Agora, tudo que era bom nela era nostálgico, mas eu não conseguia digerir. Parecia que tudo era uma mentira, um fardo, uma ladainha maçante, um caminho sem volta. Eu me prendi àquela tristeza porque era a única coisa que eu conhecia dela.

Eu a mandei embora, mas continuei no mesmo lugar.

 

Suicídio

 

Estou

à beira

[de a]mar

 

(Precipício)

 

 

Até que então, já ensandecido — mas lúcido no mundo material —, resolvi matar o meu amor.

 

 

Eu matei Valentina de Castilhos.

 

 

No princípio eu pensei que não seria capaz de sumir com o brilho da constelação mais linda que eu conhecia, então a matei mentalmente. Tentei sumir com tudo o que eu fazia crescer por ela — o amor, o ódio, as dúvidas, o carinho, a tristeza, a amargura —, mas ainda não era suficiente. Eu ainda tinha necessidades carnais; poesia de víscera. Eu tinha a pele; a pele dela (que eu não tinha). Como todo amor, eu tinha meu desejo, a lascívia que eu tentava deixar sutil no que eu escrevia e via, meu ardor, minha vontade de tê-la em meus braços e em todo o meu corpo, minha vontade de senti-la, de respirá-la, de escutar de perto o que ninguém nunca havia ouvido dela antes, minha luxúria. Mas isso era carnal demais para cessar, então eu também tinha que ser carnal com a morte dela. 

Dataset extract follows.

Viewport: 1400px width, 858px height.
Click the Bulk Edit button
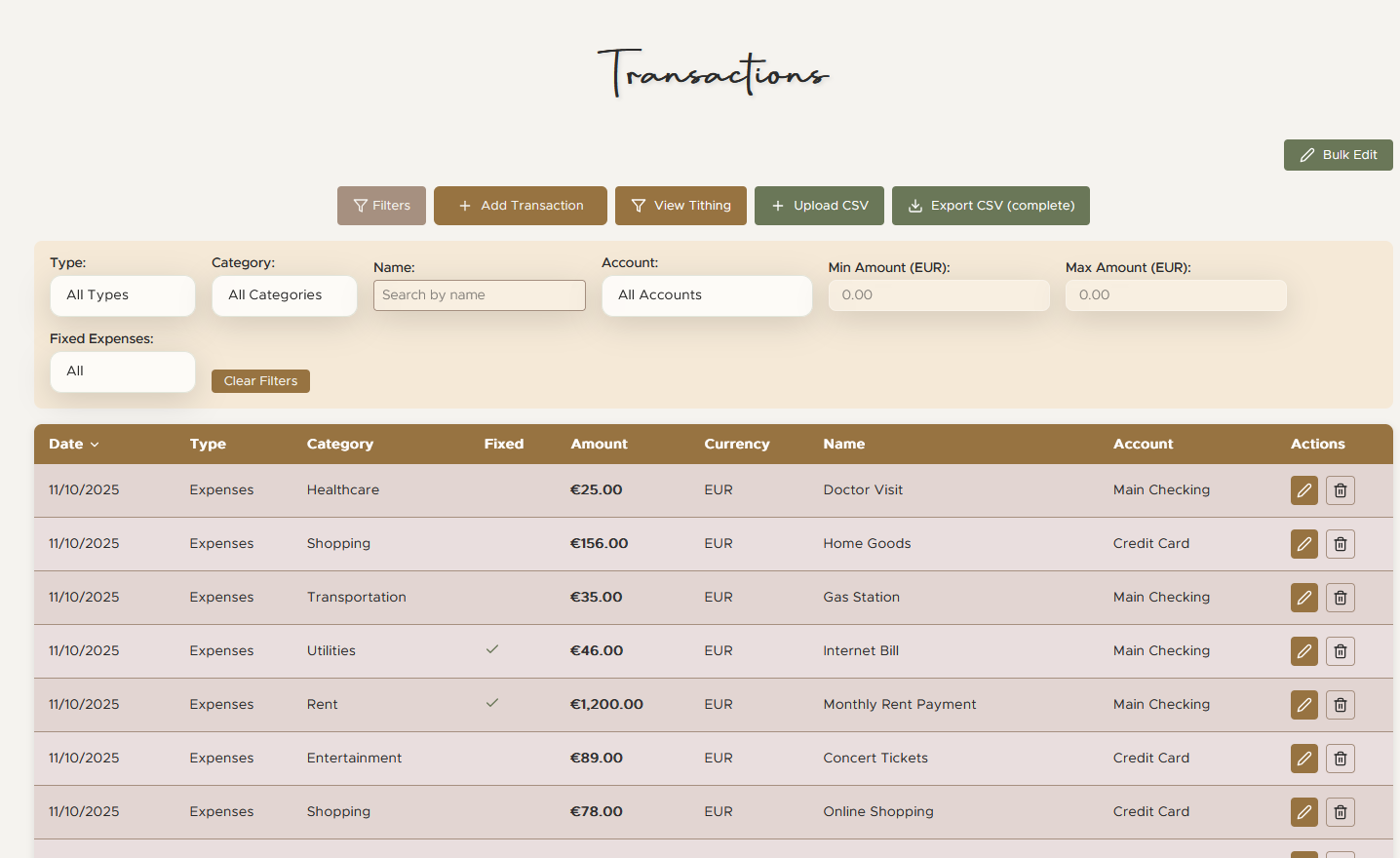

Foi às quatro da manhã. Eu ainda pensava nela. As músicas continuavam sem sentido. Ela estava coberta de uma luz azul e seus olhos estavam desertos. 

E foi a primeira vez que Valentina de Castilhos olhou para mim. A primeira, e assim como ela em mim, a última.

Era de uma faca que eu estava acompanhado, e acovardei-me quando cheguei perto dela.

Por um segundo, seus olhos suplicaram, mas logo depois pararam.

No único momento que Valentina de Castilhos sequer se comunicou comigo, eu fiquei em silêncio. Não a escutei. Não a procurei, não a olhei. Foi no momento que eu mais almejei em toda a minha vida que eu também encerrei com tudo aquilo, perdi meus sentimentos e o horizonte pareceu ficar ainda mais longe. Na hora em que um sonho se realizou, ele já não era mais meu sonho.

Valentina ainda estava viva; ela nunca morreria tão fácil. Em meus pensamentos, principalmente, ela sempre viveria. Mesmo fugindo, às vezes se escondendo, mesmo ausente, na minha mente Valentina era constantemente presente. Ainda respirava, mas com os olhos fechados. Sua boca estava entreaberta. Estremeci pelo que pareceu ser menos de um segundo quando fui tomado pelo genuíno desejo de tocá-la com a minha, mas aquilo foi só um reflexo, uma ambição maquinal que já não servia mais.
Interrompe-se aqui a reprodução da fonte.